## YOUR GOAL:
For the records below, output word for word the lines from the one with "The height and width of the screenshot is (221, 323)." up to and including the one with "This screenshot has width=1378, height=737.". No pictures.

** GIVEN ENTRIES follows **

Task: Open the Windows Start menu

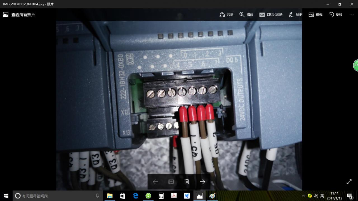Action: [x=6, y=196]
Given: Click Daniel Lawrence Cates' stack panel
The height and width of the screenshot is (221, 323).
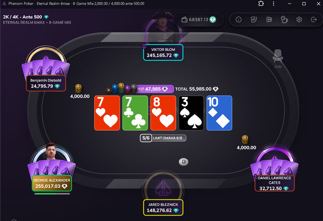Looking at the screenshot, I should coord(275,183).
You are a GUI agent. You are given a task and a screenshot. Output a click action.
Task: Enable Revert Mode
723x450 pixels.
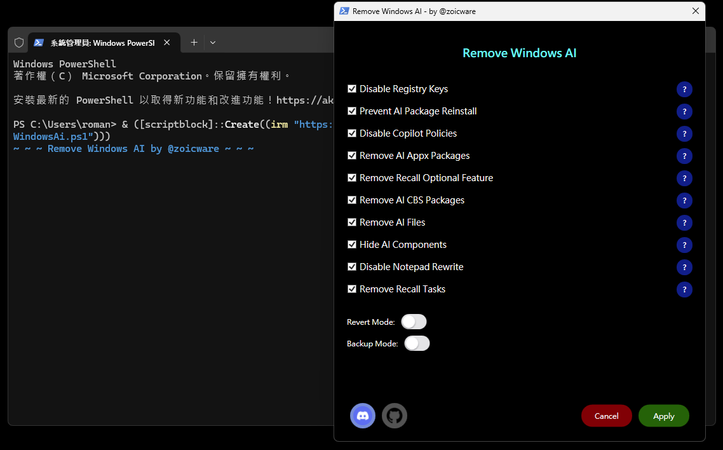tap(414, 322)
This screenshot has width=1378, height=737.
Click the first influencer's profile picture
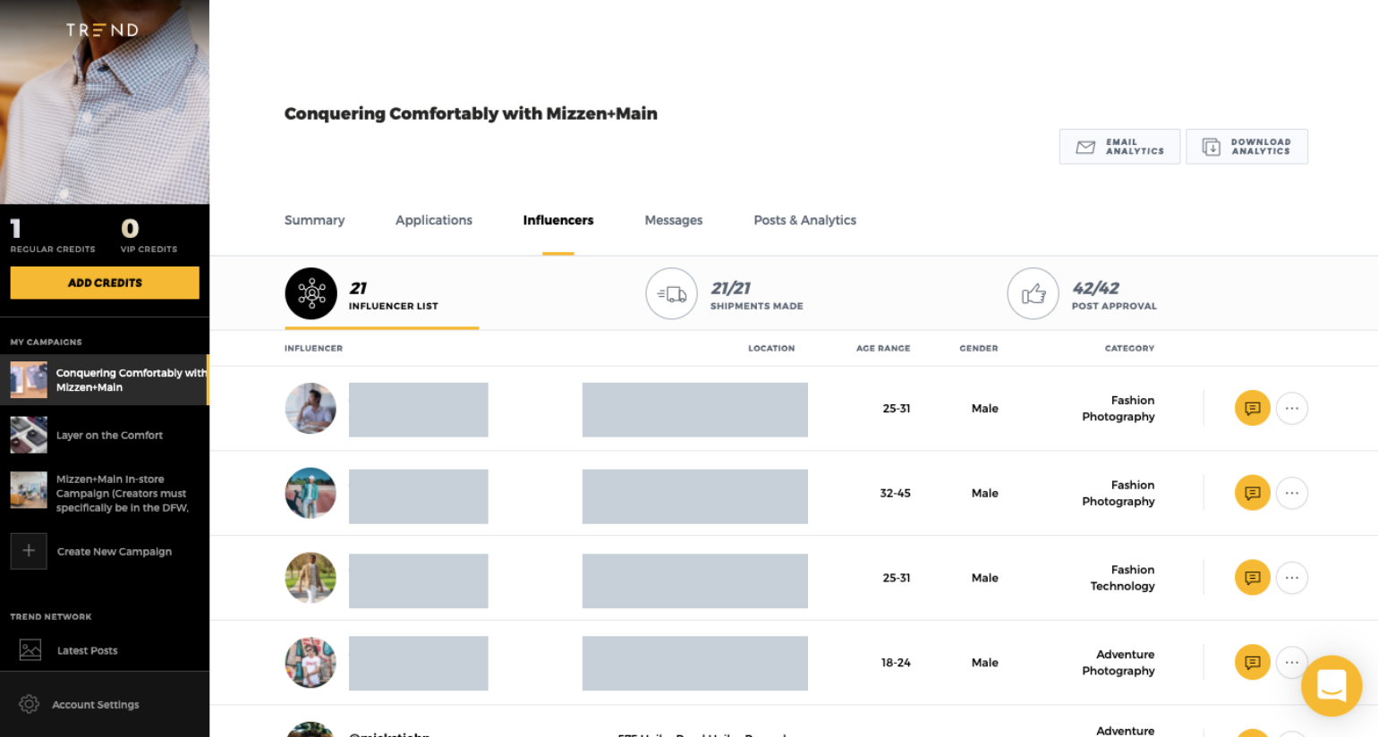pyautogui.click(x=310, y=409)
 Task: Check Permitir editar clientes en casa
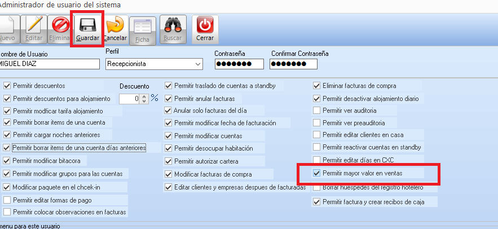pos(316,134)
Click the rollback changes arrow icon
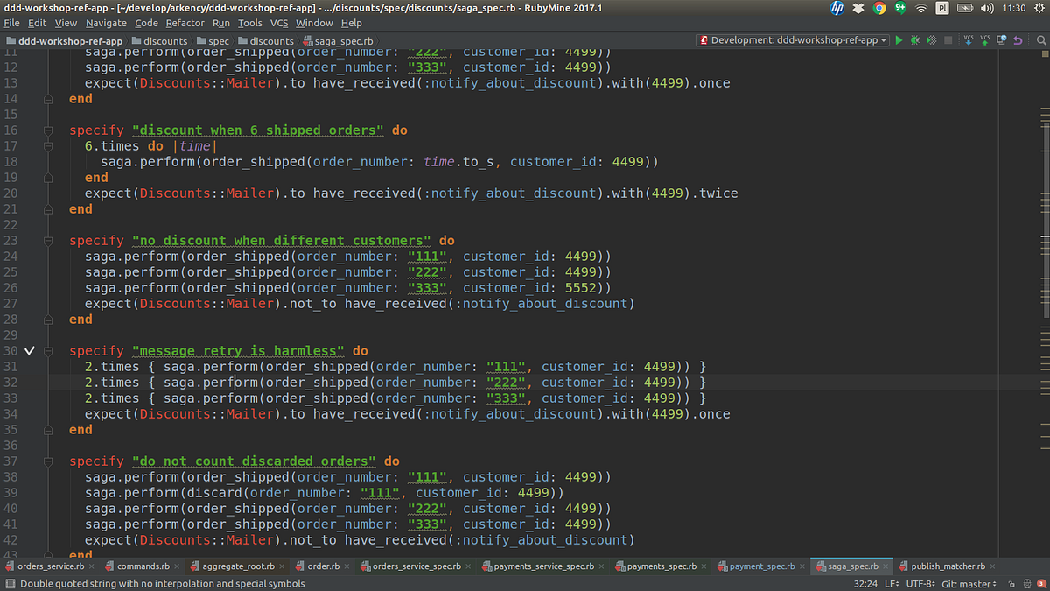 pos(1018,40)
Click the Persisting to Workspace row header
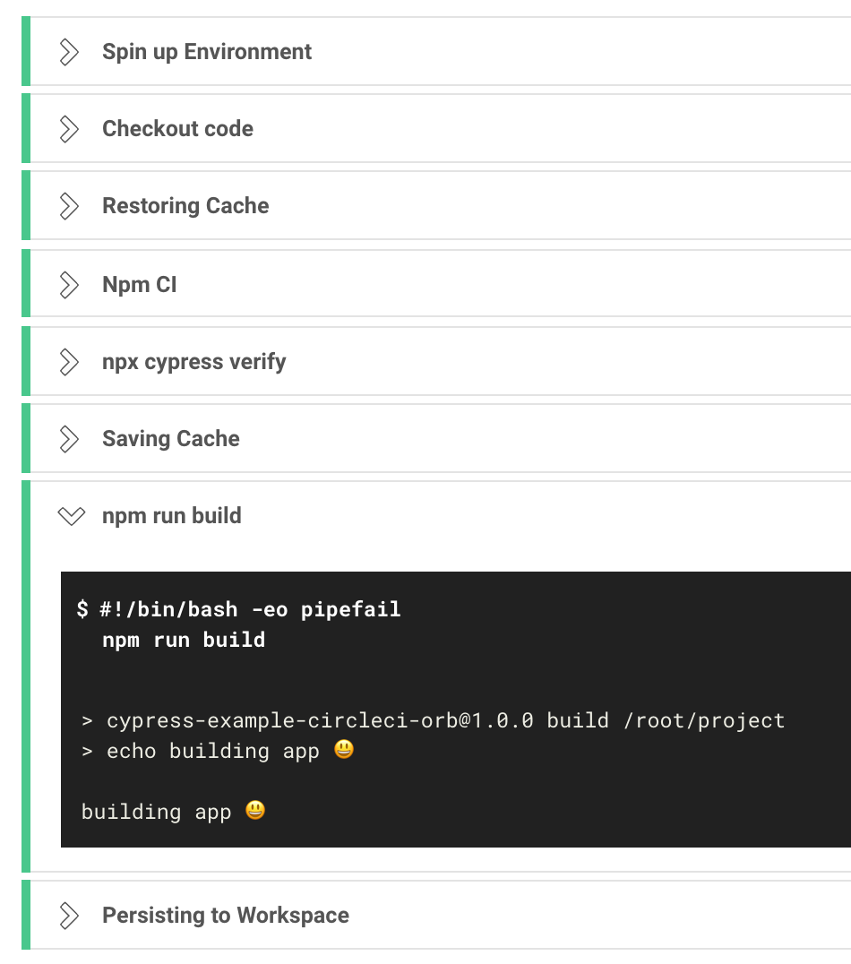 click(226, 915)
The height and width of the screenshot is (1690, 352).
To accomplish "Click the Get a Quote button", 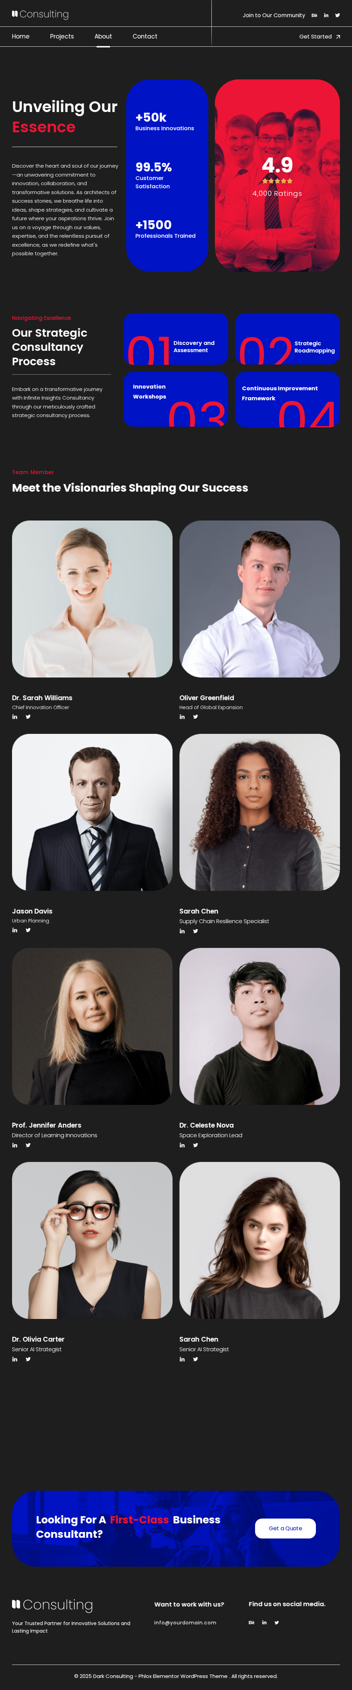I will pyautogui.click(x=285, y=1528).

** End of GIVEN ENTRIES **

## RESULT OF THIS TASK:
The height and width of the screenshot is (221, 323).
Looking at the screenshot, I should coord(275,183).
You are a GUI agent. You are given a task and a screenshot. Output a click action.
Task: Enable Revert Mode
723x450 pixels.
tap(414, 322)
This screenshot has width=1378, height=737.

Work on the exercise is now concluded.